──────── Records to use

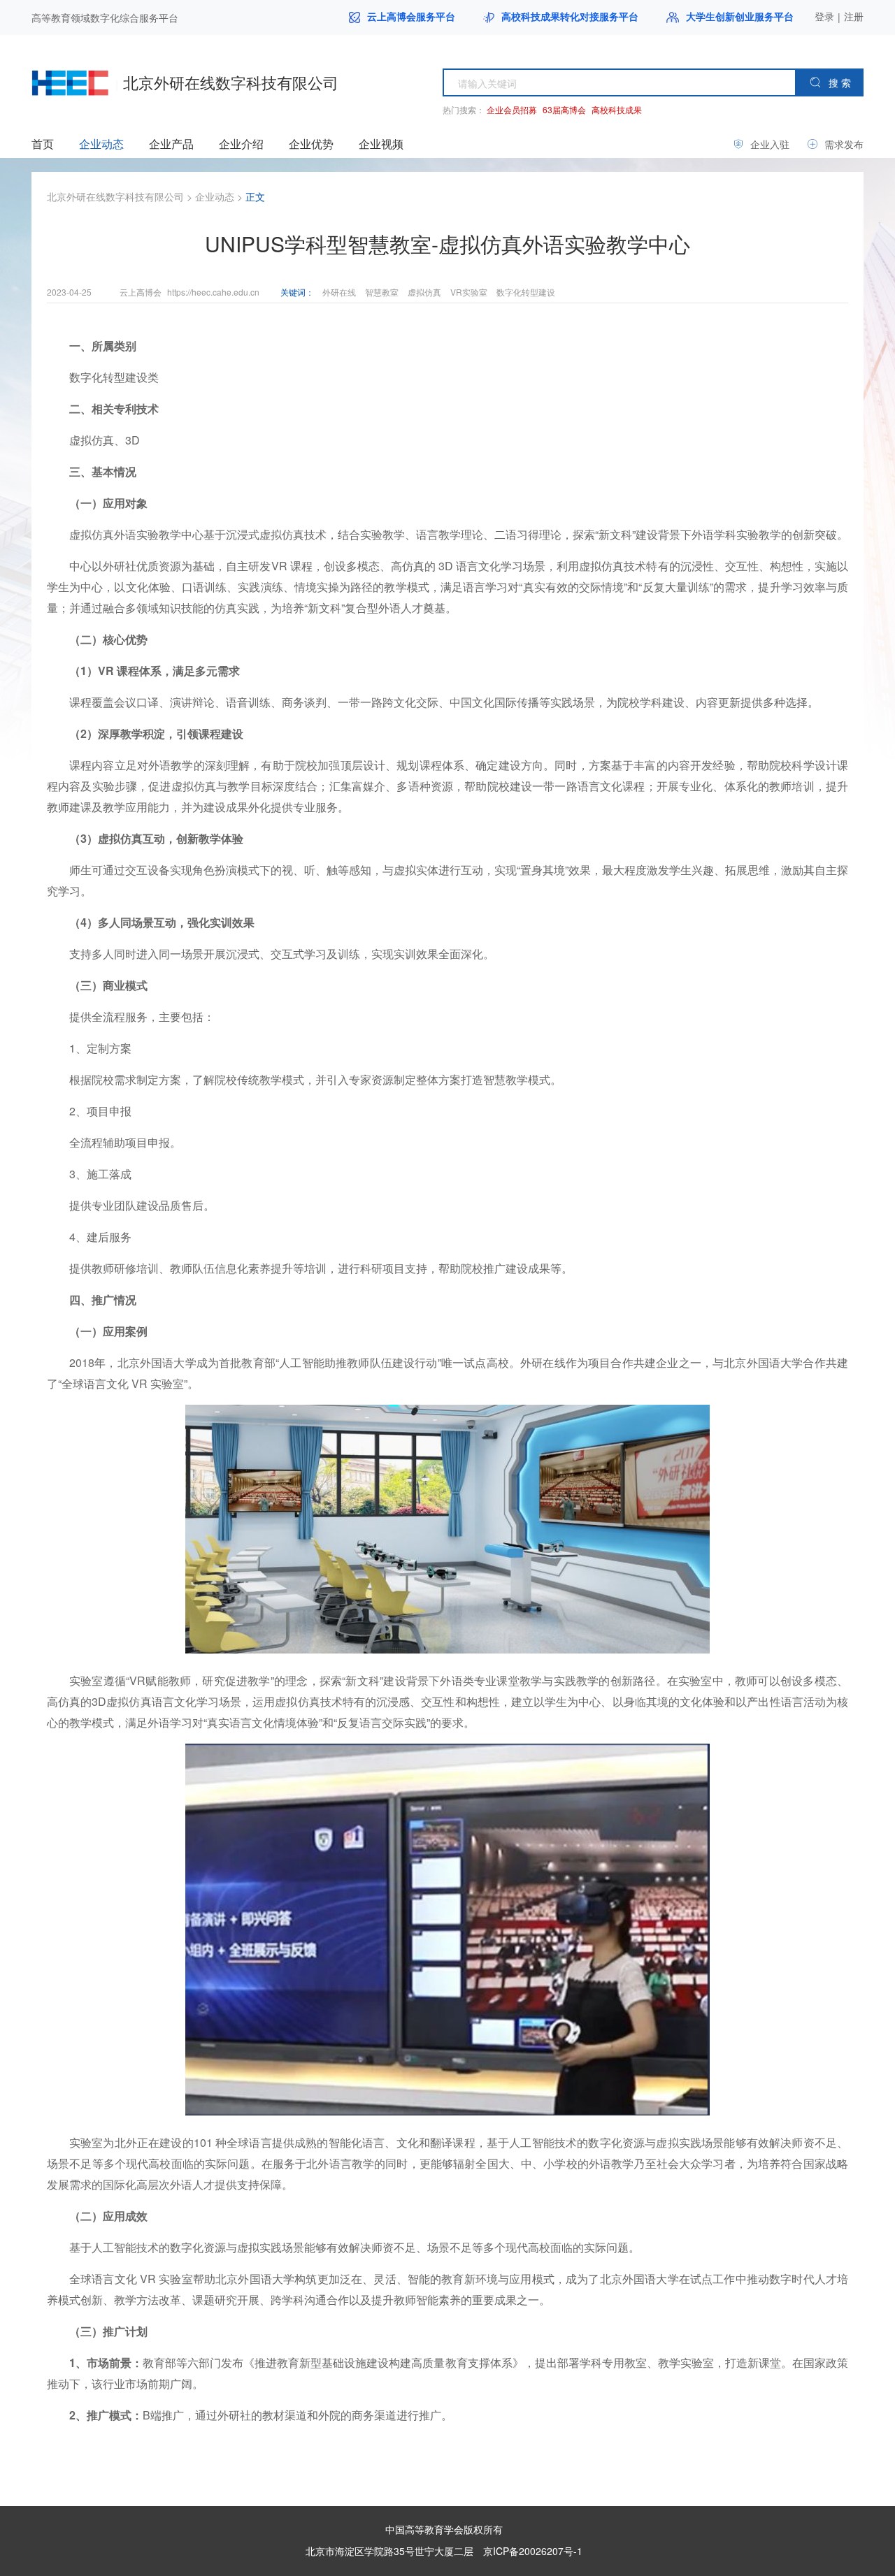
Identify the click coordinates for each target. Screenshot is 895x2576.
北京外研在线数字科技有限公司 (115, 196)
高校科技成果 (617, 109)
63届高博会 (564, 109)
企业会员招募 (512, 109)
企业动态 (214, 196)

────────────────

▶ _Assignment_:
The answer must be the data above, repeated exactly, with no pictures.

▶ _Output of the task_:
Identify the click coordinates for each target. Screenshot is 895x2576.
北京外研在线数字科技有限公司 (115, 196)
高校科技成果 (617, 109)
63届高博会 (564, 109)
企业会员招募 (512, 109)
企业动态 (214, 196)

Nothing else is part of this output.